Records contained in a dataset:
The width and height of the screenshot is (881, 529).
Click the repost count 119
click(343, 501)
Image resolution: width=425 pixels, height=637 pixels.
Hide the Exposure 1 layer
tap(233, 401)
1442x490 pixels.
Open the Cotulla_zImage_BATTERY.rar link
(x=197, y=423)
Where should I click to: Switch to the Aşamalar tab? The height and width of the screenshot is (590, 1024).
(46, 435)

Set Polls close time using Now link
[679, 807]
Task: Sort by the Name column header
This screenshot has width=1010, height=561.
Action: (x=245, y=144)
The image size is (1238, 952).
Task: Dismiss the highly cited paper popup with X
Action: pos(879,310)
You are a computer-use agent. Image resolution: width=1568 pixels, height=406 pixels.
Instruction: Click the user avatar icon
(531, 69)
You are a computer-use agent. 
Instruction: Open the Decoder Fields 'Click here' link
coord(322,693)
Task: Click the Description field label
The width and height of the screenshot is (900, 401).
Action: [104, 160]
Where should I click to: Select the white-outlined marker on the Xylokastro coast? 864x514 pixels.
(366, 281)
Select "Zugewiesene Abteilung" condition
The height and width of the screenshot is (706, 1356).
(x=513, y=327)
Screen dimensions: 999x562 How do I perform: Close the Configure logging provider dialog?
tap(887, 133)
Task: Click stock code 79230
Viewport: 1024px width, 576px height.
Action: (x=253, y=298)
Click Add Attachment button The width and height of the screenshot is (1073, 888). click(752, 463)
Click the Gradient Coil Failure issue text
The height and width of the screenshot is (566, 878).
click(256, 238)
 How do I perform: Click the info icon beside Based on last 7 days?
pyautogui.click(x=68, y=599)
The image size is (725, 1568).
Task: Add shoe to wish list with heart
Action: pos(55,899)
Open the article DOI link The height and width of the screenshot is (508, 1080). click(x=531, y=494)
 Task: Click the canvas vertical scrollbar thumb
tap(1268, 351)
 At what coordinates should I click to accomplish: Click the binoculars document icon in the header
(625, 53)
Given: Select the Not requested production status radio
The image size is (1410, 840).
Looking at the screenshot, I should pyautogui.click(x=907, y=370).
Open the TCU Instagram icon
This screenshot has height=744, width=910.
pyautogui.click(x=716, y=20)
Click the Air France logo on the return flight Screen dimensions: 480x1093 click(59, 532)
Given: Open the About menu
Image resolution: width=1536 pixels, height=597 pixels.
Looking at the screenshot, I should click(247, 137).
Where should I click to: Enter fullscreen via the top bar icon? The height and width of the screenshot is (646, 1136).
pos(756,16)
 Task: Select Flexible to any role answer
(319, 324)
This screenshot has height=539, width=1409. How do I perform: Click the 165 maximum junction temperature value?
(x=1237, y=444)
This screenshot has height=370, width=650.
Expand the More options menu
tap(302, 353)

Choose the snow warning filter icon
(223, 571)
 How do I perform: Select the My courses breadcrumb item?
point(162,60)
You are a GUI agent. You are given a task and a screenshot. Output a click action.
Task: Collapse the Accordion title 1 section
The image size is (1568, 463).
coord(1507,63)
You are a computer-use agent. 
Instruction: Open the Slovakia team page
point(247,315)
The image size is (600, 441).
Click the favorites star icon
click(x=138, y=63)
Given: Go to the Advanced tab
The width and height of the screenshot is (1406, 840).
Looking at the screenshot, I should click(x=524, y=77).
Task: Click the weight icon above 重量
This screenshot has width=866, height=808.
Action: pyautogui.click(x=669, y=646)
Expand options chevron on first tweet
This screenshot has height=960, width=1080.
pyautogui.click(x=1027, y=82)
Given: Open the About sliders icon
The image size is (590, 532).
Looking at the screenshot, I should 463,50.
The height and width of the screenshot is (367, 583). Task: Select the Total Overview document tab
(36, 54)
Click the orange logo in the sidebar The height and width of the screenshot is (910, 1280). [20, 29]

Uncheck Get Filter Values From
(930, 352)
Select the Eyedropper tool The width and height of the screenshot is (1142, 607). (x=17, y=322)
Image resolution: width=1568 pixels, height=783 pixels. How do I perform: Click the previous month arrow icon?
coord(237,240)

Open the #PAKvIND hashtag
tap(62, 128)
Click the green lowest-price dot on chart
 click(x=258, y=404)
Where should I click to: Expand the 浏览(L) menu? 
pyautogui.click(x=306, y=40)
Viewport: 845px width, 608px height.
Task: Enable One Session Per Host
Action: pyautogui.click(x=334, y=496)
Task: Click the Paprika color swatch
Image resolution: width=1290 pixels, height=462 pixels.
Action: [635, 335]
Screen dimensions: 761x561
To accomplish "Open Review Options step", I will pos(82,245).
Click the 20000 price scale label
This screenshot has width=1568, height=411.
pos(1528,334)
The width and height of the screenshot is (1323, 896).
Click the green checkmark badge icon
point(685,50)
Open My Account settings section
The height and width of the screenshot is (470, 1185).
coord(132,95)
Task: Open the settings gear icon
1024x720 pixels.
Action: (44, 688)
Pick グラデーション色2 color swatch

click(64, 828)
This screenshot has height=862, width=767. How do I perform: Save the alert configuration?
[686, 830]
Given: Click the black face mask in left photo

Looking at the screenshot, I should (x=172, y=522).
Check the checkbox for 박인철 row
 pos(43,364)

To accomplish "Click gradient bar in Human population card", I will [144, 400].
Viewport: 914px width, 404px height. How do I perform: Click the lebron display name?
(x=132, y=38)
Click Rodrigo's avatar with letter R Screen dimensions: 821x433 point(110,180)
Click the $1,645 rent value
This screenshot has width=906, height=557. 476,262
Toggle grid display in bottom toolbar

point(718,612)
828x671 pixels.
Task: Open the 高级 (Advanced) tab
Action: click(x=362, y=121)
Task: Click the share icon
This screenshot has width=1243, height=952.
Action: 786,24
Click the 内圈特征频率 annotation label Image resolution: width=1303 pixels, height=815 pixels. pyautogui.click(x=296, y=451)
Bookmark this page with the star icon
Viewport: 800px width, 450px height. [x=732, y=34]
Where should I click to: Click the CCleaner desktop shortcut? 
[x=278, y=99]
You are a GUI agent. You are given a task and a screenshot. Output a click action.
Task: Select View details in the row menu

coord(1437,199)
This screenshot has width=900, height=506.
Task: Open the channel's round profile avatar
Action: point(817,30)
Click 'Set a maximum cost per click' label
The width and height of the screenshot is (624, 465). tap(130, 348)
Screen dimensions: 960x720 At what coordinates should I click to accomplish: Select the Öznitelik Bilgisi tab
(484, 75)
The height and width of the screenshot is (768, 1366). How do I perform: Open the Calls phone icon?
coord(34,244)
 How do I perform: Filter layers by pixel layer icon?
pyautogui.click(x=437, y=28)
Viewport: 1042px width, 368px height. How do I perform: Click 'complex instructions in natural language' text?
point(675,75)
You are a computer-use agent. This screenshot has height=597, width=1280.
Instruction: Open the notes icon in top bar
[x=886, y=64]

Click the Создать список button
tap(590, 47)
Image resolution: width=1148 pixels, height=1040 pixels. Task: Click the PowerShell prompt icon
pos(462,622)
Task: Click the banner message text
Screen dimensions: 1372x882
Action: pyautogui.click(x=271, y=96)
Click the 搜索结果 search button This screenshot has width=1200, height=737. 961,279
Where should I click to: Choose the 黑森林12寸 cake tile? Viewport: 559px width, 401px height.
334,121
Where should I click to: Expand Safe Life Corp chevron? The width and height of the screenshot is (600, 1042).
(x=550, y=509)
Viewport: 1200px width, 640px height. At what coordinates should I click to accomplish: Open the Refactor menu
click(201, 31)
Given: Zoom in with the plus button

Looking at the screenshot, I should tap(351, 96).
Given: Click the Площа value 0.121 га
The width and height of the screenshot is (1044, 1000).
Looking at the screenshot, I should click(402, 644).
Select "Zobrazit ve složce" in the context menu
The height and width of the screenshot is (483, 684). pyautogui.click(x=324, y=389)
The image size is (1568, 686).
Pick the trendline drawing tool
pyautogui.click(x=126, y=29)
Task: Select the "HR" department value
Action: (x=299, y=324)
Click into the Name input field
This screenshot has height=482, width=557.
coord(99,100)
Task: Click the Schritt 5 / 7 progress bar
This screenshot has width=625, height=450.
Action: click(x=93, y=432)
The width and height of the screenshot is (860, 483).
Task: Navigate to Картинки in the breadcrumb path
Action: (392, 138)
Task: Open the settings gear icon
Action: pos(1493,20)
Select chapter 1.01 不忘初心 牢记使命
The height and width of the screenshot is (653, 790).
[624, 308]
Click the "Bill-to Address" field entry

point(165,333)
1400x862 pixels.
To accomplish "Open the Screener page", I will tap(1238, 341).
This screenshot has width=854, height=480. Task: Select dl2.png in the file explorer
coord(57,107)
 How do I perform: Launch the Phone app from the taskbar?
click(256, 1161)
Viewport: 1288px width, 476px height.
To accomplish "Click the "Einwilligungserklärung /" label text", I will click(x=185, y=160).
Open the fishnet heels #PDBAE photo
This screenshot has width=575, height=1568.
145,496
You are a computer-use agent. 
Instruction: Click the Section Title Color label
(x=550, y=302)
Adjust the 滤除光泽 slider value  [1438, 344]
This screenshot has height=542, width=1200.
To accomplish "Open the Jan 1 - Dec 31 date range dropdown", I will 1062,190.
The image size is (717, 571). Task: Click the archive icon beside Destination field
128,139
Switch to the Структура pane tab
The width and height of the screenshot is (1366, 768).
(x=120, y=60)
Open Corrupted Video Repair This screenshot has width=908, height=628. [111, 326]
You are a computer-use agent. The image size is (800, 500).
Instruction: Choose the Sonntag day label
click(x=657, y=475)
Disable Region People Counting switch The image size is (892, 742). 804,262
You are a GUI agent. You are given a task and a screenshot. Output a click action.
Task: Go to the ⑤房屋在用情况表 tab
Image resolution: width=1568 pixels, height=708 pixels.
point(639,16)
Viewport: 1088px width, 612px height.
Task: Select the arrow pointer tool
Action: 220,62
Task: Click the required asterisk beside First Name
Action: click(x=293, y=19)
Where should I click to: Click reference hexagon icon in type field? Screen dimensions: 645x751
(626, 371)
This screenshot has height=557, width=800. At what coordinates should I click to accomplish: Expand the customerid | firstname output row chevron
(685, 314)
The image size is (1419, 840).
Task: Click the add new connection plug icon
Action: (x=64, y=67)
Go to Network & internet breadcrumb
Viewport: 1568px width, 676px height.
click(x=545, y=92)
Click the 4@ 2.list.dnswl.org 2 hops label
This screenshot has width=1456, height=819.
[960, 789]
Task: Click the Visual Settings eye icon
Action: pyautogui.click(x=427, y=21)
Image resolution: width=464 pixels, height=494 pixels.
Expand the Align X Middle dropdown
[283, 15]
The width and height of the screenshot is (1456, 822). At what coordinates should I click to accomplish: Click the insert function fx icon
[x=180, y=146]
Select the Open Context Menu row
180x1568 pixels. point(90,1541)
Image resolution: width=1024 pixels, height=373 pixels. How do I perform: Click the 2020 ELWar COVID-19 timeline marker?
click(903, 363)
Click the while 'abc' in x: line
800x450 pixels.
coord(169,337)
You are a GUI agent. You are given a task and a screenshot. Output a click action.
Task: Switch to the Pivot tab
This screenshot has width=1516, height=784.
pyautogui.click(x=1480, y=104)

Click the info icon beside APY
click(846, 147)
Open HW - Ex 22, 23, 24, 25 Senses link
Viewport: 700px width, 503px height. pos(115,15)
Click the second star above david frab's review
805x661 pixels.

WORK TASK » Repeat verbatim the opening run of entries, ending with the line that contains "Task: Sort by the Name column header".

TASK OUTPUT »
The width and height of the screenshot is (881, 529).
Click the repost count 119
click(343, 501)
Image resolution: width=425 pixels, height=637 pixels.
Hide the Exposure 1 layer
tap(233, 401)
1442x490 pixels.
Open the Cotulla_zImage_BATTERY.rar link
(x=197, y=423)
Where should I click to: Switch to the Aşamalar tab? The height and width of the screenshot is (590, 1024).
(46, 435)

Set Polls close time using Now link
[679, 807]
Task: Sort by the Name column header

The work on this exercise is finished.